Step 5: Download results

scp lrz:~/project/results/* ./results/
# Or for many files:
scp -r lrz:~/project/results/ ./local_results/

Parallelized R Patterns

Pattern 1: Single-node multicore (most common)

Use parallel::mclapply or future.apply::future_lapply. This is the simplest and usually sufficient.

R script template:

library(parallel)

# Detect cores allocated by SLURM (not all cores on the node!)
ncores <- as.integer(Sys.getenv("SLURM_CPUS_PER_TASK", unset = "1"))
cat("Using", ncores, "cores\n")

# Your computation
results <- mclapply(1:100, function(i) {
  # expensive computation here
  Sys.sleep(0.1)
  return(i^2)
}, mc.cores = ncores)

# Save results
saveRDS(results, "results/output.rds")

Or with the future framework:

library(future)
library(future.apply)

ncores <- as.integer(Sys.getenv("SLURM_CPUS_PER_TASK", unset = "1"))
plan(multicore, workers = ncores)

results <- future_lapply(1:100, function(i) {
  # expensive computation here
  return(i^2)
})

saveRDS(results, "results/output.rds")

Pattern 2: SLURM Job Arrays (embarrassingly parallel)

When you have many independent tasks (e.g., run the same analysis on 50 datasets), use SLURM job arrays instead of R-level parallelism. This is more efficient and robust.

Job script:

#!/bin/bash
#SBATCH -J array_job
#SBATCH -o ./logs/%x.%A_%a.out
#SBATCH -e ./logs/%x.%A_%a.err
#SBATCH -D /path/to/workdir
#SBATCH --get-user-env
#SBATCH --clusters=serial
#SBATCH --partition=serial_std
#SBATCH --nodes=1
#SBATCH --ntasks=1
#SBATCH --cpus-per-task=1
#SBATCH --mem=4000mb
#SBATCH --time=02:00:00
#SBATCH --mail-type=END,FAIL
#SBATCH --mail-user=user@example.com
#SBATCH --export=NONE
#SBATCH --array=1-50

module load slurm_setup
module load r/{{R_VERSION}}-gcc13-mkl   # e.g. r/4.3.3-gcc13-mkl

Rscript run_task.R $SLURM_ARRAY_TASK_ID

R script (run_task.R):

args <- commandArgs(trailingOnly = TRUE)
task_id <- as.integer(args[1])
cat("Running task", task_id, "\n")

# Load the task-specific data or parameters
# ... do work ...

saveRDS(result, paste0("results/result_", task_id, ".rds"))

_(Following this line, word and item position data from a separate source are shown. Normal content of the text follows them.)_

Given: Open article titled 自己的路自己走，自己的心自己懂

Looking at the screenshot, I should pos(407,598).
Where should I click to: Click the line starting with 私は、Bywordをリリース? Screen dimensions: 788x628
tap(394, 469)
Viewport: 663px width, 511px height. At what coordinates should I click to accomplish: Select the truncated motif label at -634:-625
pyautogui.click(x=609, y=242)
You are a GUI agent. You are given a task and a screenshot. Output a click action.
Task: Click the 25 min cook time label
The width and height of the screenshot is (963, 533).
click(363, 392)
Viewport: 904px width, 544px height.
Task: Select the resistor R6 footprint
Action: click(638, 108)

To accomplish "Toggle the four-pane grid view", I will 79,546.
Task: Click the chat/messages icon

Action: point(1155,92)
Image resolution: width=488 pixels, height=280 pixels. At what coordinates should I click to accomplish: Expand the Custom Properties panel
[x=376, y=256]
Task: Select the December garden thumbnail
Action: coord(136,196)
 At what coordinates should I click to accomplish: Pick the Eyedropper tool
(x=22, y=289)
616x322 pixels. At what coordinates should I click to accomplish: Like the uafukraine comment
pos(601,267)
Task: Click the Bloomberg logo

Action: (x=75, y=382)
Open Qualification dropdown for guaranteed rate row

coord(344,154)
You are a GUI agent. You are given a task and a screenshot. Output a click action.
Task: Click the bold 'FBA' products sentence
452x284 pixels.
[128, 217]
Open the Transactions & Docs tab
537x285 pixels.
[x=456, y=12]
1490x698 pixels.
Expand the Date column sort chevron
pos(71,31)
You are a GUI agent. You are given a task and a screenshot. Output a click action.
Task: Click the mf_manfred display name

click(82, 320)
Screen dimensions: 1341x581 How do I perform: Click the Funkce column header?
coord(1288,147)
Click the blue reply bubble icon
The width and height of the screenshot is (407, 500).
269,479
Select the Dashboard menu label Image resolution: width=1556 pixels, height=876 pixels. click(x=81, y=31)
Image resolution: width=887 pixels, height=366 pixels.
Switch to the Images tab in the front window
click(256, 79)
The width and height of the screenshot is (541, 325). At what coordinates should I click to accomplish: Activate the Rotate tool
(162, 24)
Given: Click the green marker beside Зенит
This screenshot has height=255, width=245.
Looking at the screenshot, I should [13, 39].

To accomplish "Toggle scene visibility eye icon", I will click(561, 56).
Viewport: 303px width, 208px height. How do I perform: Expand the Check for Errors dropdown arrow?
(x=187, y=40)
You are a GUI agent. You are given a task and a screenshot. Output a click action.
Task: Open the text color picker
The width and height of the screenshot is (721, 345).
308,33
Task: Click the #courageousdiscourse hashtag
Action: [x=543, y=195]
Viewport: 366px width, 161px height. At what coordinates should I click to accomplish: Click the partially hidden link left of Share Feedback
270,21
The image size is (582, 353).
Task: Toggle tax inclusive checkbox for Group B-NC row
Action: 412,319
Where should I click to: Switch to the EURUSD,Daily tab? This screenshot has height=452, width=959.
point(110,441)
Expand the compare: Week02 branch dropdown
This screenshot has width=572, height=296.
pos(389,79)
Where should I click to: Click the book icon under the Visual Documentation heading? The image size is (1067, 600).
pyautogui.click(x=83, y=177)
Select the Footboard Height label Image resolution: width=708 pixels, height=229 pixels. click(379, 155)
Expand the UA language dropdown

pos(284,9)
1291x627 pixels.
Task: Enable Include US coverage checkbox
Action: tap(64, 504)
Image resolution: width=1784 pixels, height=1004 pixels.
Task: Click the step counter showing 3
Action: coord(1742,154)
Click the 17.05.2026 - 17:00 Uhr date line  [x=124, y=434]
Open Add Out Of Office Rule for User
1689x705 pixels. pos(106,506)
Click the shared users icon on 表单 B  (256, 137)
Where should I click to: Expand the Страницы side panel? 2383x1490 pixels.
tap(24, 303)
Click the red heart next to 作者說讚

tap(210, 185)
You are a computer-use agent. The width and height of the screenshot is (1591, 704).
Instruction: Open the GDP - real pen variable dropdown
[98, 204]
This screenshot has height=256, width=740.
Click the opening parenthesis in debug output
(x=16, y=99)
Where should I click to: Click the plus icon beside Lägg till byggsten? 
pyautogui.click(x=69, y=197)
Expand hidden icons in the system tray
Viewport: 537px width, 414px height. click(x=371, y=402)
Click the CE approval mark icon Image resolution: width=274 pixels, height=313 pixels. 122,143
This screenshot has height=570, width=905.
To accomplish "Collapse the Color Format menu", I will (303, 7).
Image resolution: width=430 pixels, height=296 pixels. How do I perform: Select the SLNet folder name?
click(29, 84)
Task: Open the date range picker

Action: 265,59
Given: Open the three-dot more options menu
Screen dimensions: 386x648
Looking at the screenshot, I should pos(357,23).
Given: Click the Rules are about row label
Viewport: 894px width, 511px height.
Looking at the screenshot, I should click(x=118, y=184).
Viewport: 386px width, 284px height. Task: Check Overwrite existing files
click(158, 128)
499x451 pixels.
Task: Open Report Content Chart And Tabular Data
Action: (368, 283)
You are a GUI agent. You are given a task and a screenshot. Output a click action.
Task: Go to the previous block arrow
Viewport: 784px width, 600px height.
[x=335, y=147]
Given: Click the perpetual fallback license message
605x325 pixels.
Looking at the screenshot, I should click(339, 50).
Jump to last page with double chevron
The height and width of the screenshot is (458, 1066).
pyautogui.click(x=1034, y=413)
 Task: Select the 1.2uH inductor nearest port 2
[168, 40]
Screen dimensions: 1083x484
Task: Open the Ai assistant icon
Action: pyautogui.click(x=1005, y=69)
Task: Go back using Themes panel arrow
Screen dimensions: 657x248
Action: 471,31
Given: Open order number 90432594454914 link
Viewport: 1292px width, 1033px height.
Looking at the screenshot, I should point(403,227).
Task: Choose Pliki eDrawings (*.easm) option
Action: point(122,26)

Pattern 3: Bundled parallel tasks (many short jobs)

LRZ strongly discourages submitting thousands of small jobs. Instead, bundle them:

#!/bin/bash
#SBATCH --clusters=cm4
#SBATCH --partition=cm4_tiny
#SBATCH --nodes=1
#SBATCH --ntasks=8
#SBATCH --cpus-per-task=1
#SBATCH --time=04:00:00
# ... other directives ...

module load slurm_setup
module load r

for i in $(seq 1 8); do
  srun -n1 -c1 --exclusive Rscript task.R $i &
done
wait

Monitoring & Troubleshooting

Common SLURM Commands

# Your jobs across all clusters
ssh lrz "squeue --clusters=all -u \$USER"

# Estimated start time for pending job
ssh lrz "squeue --clusters=cm4 -j {{JOB_ID}} --start"

# Job history (completed jobs)
ssh lrz "sacct --clusters=cm4 -j {{JOB_ID}} --format=JobID,JobName,State,ExitCode,Elapsed,MaxRSS"

# Cancel a job
ssh lrz "scancel --clusters=cm4 {{JOB_ID}}"

# Cancel all your jobs
ssh lrz "scancel --clusters=cm4 -u \$USER"

# Check disk quota
ssh lrz "quota -s"

Common Issues

Symptom	Likely cause	Fix
Job pending forever	Wrong partition or too many resources requested	Check `squeue --start`, reduce resources
`module: command not found`	Missing `--get-user-env` or `--export=NONE` mismatch	Ensure both flags are in the job script
R package not found	User library not on `.libPaths()`	Check `.Rprofile`, add `.libPaths()` call in script
Wrong package version loaded	`.Rprofile` hardcodes a stale versioned lib dir (e.g., `4.4/` when only R 4.3 is available)	Fix `.Rprofile` to use a version-dynamic `.libPaths()` call (see Installing R Packages section)
Out of memory (OOM killed)	Didn't request enough `--mem`	Increase `--mem`, check `sacct --format=MaxRSS`
Permission denied on output	Output directory doesn't exist	`mkdir -p` before submitting
`scp` fails	Outgoing SSH blocked from LRZ	Always `scp` FROM your laptop, never from LRZ

Safety Rules

NEVER run heavy computation on the login node. File management, pak::pkg_install(), .libPaths() checks, and short Rscript -e calls are fine. Simulations, model fitting, and anything CPU/memory-intensive must go through SLURM.
NEVER submit thousands of tiny jobs. Bundle them or use job arrays.
NEVER use empty SSH key passphrases. LRZ will ban the account.
ALWAYS use --export=NONE in SLURM scripts.
ALWAYS create output directories before submitting jobs.
ALWAYS specify --clusters= in SLURM commands — CoolMUC-4 uses cm4 or serial.